Repeat only the lines from the one holding "The width and" down to the last line of the listing below, including both of those lines.

--- Provided records Enclosed Below ---

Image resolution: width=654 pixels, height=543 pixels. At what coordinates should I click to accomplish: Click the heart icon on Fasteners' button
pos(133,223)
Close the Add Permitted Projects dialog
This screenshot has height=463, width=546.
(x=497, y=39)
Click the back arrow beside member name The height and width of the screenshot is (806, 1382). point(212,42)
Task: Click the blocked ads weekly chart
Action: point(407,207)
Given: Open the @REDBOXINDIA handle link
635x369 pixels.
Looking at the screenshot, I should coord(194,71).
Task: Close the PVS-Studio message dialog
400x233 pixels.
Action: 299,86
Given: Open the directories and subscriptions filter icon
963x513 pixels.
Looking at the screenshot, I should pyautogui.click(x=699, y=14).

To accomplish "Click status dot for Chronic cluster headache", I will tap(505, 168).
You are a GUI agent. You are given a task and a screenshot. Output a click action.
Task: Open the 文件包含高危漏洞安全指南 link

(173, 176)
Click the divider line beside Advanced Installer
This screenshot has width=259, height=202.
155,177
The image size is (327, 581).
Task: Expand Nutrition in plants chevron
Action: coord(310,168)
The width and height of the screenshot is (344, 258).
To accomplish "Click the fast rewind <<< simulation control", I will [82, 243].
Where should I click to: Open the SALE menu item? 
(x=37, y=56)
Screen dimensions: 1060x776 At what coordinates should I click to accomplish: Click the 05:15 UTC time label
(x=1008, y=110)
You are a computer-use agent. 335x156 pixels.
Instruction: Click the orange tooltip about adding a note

--- End of Enclosed Provided records ---

Completed exercise:
The width and height of the screenshot is (344, 258).
To accomplish "Click the fast rewind <<< simulation control", I will [82, 243].
Where should I click to: Open the SALE menu item? 
(x=37, y=56)
Screen dimensions: 1060x776 At what coordinates should I click to accomplish: Click the 05:15 UTC time label
(x=1008, y=110)
You are a computer-use agent. 335x156 pixels.
Instruction: Click the orange tooltip about adding a note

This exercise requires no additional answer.